When Dishorne, a young man in the WYM program, died earlier this year I received the incredible honor of washing, dressing, and preparing his body for burial.
Born and raised in the United States, I wasn’t sure if I would be able to perform such an action, as a job like that to Americans is looked upon as scary, disgusting, and unwanted. I didn’t know how I would react to the scents, the touch, the realization that I was moving around a dead body.
When someone in the States dies, we quickly hide the body as soon as we can. Once the last breath is taken, we become almost frightened of the body that is left behind. We pay someone massive amounts of money to “take care of it”, embalm it, dress it up, put makeup on it until it no longer looks like someone we love, but a strange wax figurine that leaves people whispering in the corner of the funeral parlor or scared to go up and peer inside the casket. More often than not, the dying are put into hospitals hooked up to machines in order to “make them more comfortable”. They are surrounded by strangers, beeping machines, medicine, unfamiliar smells and sounds. Death becomes scary, and informal; a job for someone else to take care of. Morgues are frequently the setting for horror movies, dead people the antagonists in our visual indulgences. Looking at a dead body is one thing (crime scenes often attract the masses who want to do just that); but voluntarily touching one? Washing, dressing, and preparing one??? That is something that is looked upon as gothic, sick, meant only for those with twisted motives or strong stomachs.
But I loved Dishorne, and I was grateful for the extreme privilege that was bestowed upon me by the family, and the community; so I accepted the request, despite my American upbringing and cultural hesitations about what I would be doing.

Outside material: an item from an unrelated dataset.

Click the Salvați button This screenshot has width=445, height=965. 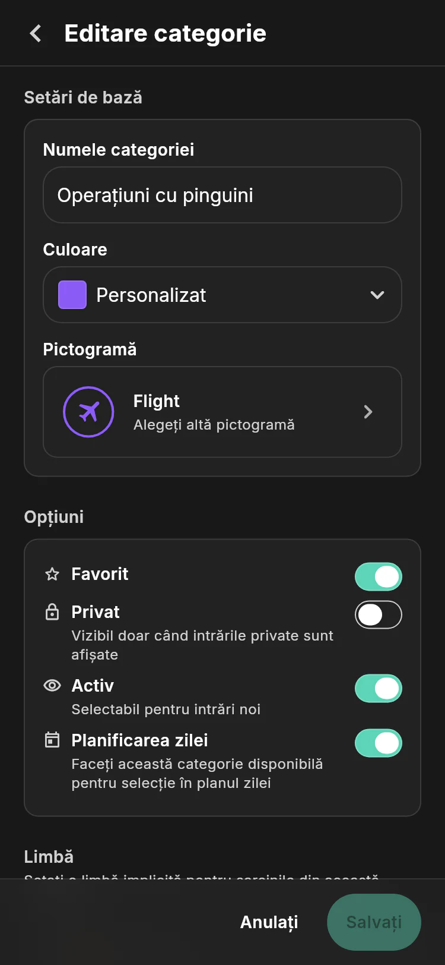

It is tradition on the Island to care for the dying at home. Partly because medical intervention is hardly an option here, but mostly because the dying process is looked at as something to be cherished and the dying to made feel calm and loved. When the dying take their last breath, preparations are made for the wake that night, and the burial the next morning. The community and the family gather together and divide tasks; the women of the community cooking the feast, the men making the coffin and digging the grave. Every single task involved is planned and executed by the family and the community.
After the body is prepared, hundreds of people from all over the Island gather for the wake that night, sitting outside the home of the deceased until sunrise the next morning. Feasts are prepared for those that have gathered, and hymns and songs sung by those who loved the deceased. The body of the loved one is displayed in the coffin on the porch or in the room in which the love one passed on. The next morning those who have gathered perform a funeral ceremony, sharing stories and singing songs, and then follow the coffin on foot to the cemetery for final burial. The gravesites are simple, holes dug in the ground, a tree or bush planted at the site as a marker. Once the loved one has entered the ground, they are returned to the ashes they were born from and the cycle of love and life is complete.

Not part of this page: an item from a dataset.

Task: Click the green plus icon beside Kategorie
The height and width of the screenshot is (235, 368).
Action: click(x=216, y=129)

The person chosen to prepare the body is the most important piece. You see, on the Island, they believe that even hours after their loved ones have died, the bodies still can sense, feel, and hear. The person chosen must be someone whom the loved one felt connected to, loved by, and safe with, or the body won’t accept the preparation. It will become stiff and impossible to dress, it will excrete fluids, and sometimes even belch up the sickness that the loved one died from. All are signs that the person chosen was the wrong person, and the entire burial process is compromised.
As I washed myself, as is tradition, so I could be clean and pure to prepare Dishorne for the wake and burial, I wondered if I was the right one, wondered if the boy that became my whole world felt as if I was even an imprint on his. After announcing I was ready, everyone left the house to wait outside, and I went into the same bedroom where only a few hours before I had held him as he took his last breath; and began what was the greatest act of love I have ever preformed.
I left the bedroom transformed, never again to be the person that I was when I entered.
That morning, I made my final transition into becoming a part of the community, and the Island. I instantly became a part of the family and a part of the community in a way that I never was before, and although I may be only a mere pinky finger in the community body, I am still a necessary part of the whole.
Death, although a now beautiful process to me, is also a constant. On an Island, and in a country, where sickness often translates into death, it is always present, always waiting; the Sea always heavy with the sadness of those mourning.
Yesterday, Dishorne’s grandmother, a woman who became an immovable and ever present force in my life, whose porch became as familiar to me as my own, passed away. No doctors to tell her family what she died from, the community concluded it was a broken heart from all of the children she had to bury over the years.
Once again, I washed my hands, prepared my heart and mind for the incredibly sacred task ahead of me, and entered the room to show Ms. Marjorie how much I loved her.